I loved you the way you scored my skin
with the trigonometry of monogamy
then tuned my rusting throat to the
crisp, iced bell that cracks a Danish
village morning.

I loved you the way you grunioned, the way you
Trembled post–stable hijinks–me with
Canadian Club clutched in fingerless leather as
a Dravidian equestrian. I rip the itch from gender,
arrive with it as

an operative at the state dinner and drown
the finches in the party pool. I put my ear
to
the vetch. It’s so pregnant and truthful. It releases

honey from its most tiny
trumpet: all melted sweet, and
sticky valves.

Lina ramona Vitkauskas is the author of Spiny Retinas (Mutable Sound, 2014); Professional Poetry (White Hole Press, 2013); A Neon Tryst (Shearsman Books, 2013); Honey is a She (Plastique Press, 2012); and The Range of Your Amazing Nothing (Ravenna Press, 2010).
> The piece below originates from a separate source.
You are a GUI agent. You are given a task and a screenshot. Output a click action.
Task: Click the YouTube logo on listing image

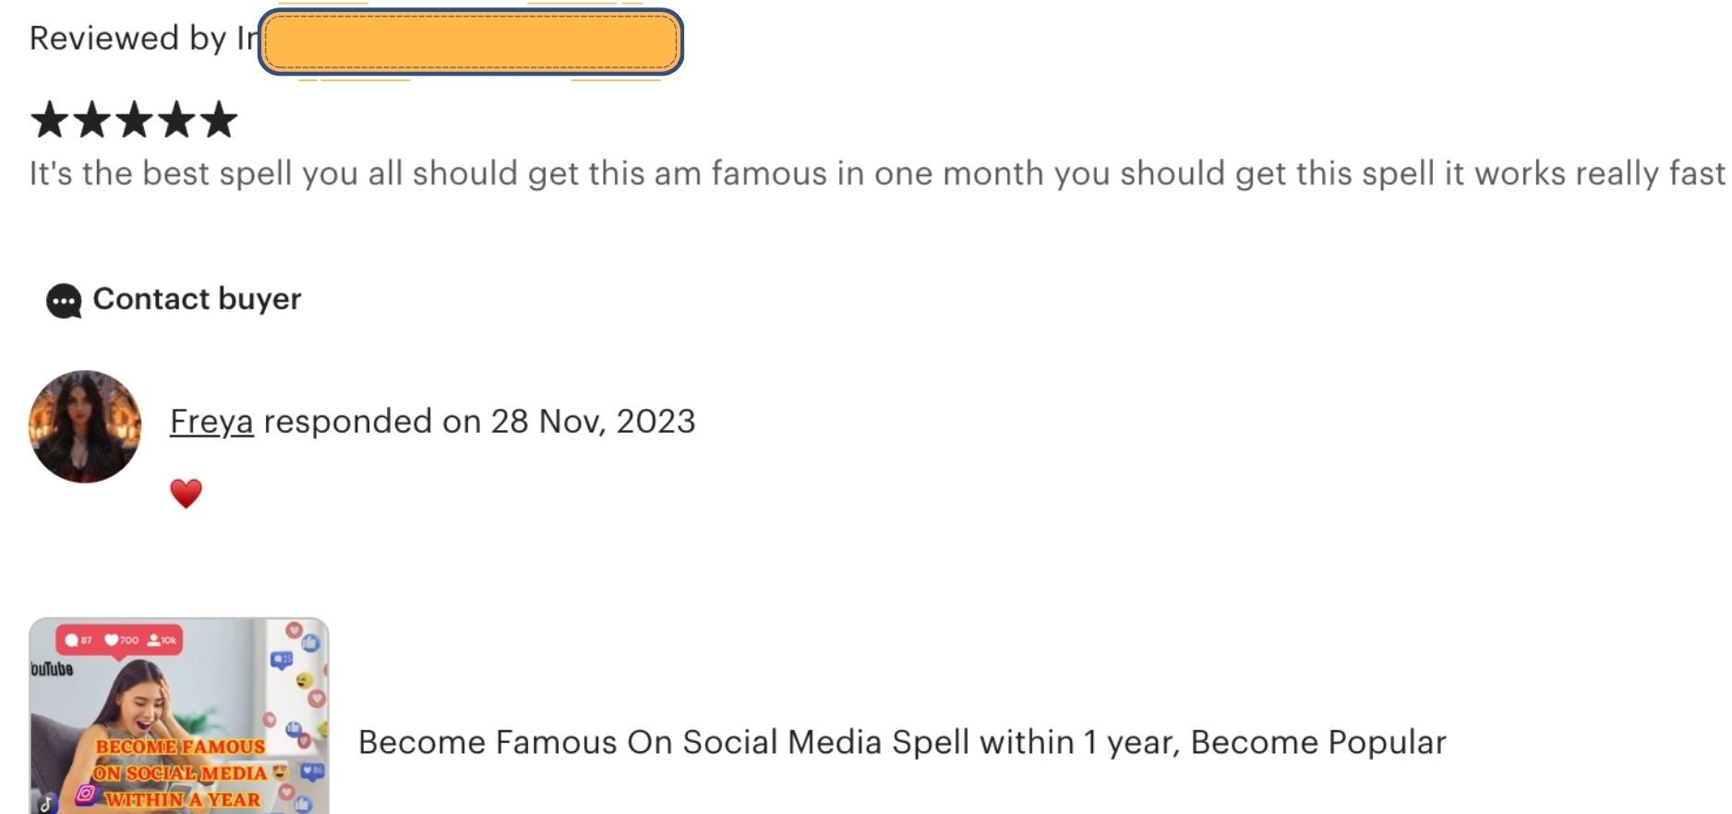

She is the recipient of the Henry Miller Memorial Library Ping Pong Journal Prize (selected by Eleni Sikelianos) and The Poetry Center of Chicago’s Juried Reading Award (selected by Brenda Hillman).

Publications include Spork, Coconut, The Awl, DIAGRAM, Tarpaulin Sky, The Chicago Review, The Toronto Quarterly–among many others.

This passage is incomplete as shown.